Start of Input material

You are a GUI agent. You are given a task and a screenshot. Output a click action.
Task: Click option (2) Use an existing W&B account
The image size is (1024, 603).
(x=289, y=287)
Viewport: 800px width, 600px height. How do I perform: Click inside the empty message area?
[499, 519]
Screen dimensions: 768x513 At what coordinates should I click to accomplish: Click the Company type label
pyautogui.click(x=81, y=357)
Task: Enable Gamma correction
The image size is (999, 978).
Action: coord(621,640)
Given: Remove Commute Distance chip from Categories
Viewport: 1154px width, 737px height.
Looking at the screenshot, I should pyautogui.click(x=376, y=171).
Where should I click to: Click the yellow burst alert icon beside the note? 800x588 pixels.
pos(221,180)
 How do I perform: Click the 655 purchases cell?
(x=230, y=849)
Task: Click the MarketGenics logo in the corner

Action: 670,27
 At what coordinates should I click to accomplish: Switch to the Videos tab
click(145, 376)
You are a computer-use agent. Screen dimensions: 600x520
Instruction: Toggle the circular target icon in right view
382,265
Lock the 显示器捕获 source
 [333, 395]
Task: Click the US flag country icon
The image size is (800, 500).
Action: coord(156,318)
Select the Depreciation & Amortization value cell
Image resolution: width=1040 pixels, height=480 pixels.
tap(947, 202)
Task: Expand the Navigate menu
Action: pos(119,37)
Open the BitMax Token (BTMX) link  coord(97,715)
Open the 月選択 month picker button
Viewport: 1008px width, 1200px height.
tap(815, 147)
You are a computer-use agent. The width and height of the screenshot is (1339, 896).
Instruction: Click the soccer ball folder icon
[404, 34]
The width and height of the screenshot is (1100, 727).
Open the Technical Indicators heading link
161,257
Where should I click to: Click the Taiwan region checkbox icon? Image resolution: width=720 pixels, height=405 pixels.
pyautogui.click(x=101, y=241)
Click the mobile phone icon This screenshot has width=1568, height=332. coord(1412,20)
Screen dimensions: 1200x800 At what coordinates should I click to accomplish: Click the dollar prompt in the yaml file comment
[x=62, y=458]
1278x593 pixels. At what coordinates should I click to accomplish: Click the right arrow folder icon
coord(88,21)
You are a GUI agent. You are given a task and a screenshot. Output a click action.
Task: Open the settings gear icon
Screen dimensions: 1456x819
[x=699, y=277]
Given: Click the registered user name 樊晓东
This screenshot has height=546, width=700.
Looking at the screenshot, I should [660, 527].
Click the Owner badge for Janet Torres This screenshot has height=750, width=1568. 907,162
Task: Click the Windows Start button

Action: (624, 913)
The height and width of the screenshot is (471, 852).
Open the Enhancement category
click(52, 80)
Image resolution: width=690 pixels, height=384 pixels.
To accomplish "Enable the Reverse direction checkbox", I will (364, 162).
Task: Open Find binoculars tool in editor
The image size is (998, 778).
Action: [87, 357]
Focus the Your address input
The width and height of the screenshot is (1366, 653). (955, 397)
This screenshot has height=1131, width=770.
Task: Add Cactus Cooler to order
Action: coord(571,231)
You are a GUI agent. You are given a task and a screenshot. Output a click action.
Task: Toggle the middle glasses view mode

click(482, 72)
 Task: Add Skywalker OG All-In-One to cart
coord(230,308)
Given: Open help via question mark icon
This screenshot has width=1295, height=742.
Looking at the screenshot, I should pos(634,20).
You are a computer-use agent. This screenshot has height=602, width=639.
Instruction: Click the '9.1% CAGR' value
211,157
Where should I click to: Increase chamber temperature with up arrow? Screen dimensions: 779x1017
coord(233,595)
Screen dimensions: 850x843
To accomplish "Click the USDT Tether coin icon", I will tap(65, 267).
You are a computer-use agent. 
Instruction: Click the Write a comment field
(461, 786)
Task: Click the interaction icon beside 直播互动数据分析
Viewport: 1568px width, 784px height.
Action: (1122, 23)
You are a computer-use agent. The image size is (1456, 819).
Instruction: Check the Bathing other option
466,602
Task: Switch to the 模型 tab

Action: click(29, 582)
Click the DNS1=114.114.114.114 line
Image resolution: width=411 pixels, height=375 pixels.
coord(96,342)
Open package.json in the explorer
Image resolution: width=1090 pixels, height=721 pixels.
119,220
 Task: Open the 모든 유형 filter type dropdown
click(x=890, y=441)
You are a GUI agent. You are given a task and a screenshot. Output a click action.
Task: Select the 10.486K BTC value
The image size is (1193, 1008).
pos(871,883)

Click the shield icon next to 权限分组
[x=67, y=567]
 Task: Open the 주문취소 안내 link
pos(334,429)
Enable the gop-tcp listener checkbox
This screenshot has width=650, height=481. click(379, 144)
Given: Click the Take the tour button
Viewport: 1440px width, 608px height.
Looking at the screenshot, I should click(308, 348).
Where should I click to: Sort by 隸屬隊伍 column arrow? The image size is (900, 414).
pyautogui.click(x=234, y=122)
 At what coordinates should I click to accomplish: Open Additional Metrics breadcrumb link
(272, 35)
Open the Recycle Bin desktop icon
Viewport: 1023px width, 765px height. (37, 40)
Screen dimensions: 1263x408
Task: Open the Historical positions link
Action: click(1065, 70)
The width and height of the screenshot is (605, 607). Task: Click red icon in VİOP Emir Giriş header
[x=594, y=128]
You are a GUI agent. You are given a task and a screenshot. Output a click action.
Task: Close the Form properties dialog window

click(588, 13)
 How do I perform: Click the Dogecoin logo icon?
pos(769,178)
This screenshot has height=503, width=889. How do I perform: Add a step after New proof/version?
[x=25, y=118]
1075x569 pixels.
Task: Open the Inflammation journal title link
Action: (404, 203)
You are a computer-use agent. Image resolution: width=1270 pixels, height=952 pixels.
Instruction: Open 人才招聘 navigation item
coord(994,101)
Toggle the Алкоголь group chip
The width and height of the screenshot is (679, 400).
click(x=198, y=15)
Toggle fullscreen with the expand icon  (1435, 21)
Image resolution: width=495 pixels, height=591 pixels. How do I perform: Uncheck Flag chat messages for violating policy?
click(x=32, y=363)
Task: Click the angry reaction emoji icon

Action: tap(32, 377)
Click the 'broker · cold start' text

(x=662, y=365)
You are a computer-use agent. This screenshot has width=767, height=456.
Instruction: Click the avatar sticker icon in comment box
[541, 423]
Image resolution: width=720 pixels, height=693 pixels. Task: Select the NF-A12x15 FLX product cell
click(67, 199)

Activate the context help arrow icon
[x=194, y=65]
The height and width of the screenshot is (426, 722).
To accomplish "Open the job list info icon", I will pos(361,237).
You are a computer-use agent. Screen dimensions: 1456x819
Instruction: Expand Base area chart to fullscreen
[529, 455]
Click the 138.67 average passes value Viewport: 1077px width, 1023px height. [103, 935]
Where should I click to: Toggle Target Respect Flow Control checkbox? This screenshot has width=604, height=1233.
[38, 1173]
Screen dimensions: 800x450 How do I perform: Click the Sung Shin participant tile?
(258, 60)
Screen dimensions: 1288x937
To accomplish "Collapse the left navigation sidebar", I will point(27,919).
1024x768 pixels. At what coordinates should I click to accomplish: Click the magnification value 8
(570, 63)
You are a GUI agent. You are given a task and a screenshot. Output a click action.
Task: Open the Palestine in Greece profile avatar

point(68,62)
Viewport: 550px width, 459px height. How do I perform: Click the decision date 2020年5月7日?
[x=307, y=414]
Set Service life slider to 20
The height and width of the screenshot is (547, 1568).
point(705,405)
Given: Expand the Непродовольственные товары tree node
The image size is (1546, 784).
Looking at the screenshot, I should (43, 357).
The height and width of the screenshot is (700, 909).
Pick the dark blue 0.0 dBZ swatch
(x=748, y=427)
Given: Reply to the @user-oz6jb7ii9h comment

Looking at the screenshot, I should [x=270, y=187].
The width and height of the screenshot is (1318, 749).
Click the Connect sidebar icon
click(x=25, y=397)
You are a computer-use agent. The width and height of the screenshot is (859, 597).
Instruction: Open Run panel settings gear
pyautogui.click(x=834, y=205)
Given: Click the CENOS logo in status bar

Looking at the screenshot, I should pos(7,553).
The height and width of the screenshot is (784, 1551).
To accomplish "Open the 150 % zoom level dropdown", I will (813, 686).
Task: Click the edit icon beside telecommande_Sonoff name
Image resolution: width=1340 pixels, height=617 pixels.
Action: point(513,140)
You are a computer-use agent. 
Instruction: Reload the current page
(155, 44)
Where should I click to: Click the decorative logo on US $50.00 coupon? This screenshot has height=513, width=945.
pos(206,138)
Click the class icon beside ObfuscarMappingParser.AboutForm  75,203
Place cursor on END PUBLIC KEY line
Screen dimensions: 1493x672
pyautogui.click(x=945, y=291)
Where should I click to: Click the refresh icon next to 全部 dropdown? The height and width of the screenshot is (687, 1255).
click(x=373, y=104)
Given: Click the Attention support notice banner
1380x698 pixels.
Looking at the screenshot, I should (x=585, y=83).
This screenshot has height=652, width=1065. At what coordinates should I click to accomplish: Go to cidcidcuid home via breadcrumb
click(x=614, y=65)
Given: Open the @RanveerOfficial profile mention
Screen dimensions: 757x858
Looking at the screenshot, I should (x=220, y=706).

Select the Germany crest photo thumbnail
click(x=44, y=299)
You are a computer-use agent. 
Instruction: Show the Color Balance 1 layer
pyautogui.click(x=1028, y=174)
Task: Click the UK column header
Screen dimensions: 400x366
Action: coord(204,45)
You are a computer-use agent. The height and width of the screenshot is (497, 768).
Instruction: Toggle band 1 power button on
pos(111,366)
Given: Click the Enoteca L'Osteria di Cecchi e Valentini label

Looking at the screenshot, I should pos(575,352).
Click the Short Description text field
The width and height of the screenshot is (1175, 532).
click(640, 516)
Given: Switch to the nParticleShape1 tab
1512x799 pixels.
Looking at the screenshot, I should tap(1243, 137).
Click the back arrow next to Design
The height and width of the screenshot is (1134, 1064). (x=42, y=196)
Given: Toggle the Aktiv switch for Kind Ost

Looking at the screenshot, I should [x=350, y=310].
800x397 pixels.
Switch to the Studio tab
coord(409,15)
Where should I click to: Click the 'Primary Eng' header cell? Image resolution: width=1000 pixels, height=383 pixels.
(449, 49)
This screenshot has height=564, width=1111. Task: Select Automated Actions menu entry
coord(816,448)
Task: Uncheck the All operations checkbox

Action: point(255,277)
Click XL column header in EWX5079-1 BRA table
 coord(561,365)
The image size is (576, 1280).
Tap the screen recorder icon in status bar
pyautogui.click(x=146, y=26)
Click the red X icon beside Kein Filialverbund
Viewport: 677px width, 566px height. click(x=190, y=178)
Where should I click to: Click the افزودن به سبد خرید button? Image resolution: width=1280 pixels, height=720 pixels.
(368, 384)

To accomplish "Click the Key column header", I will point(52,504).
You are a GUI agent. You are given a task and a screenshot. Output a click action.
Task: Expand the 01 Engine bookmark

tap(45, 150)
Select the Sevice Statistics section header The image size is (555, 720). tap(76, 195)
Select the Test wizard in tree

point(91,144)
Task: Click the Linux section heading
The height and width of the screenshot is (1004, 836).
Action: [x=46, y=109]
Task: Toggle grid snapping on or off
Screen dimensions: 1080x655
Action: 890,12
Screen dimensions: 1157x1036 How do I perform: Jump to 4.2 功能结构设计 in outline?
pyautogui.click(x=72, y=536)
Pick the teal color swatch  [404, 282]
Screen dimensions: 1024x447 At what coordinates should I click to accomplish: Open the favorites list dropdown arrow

End of Input material

* [About this exercise]: Check every line of the data for the word "will". The response is the count alone.

* [The answer]: 6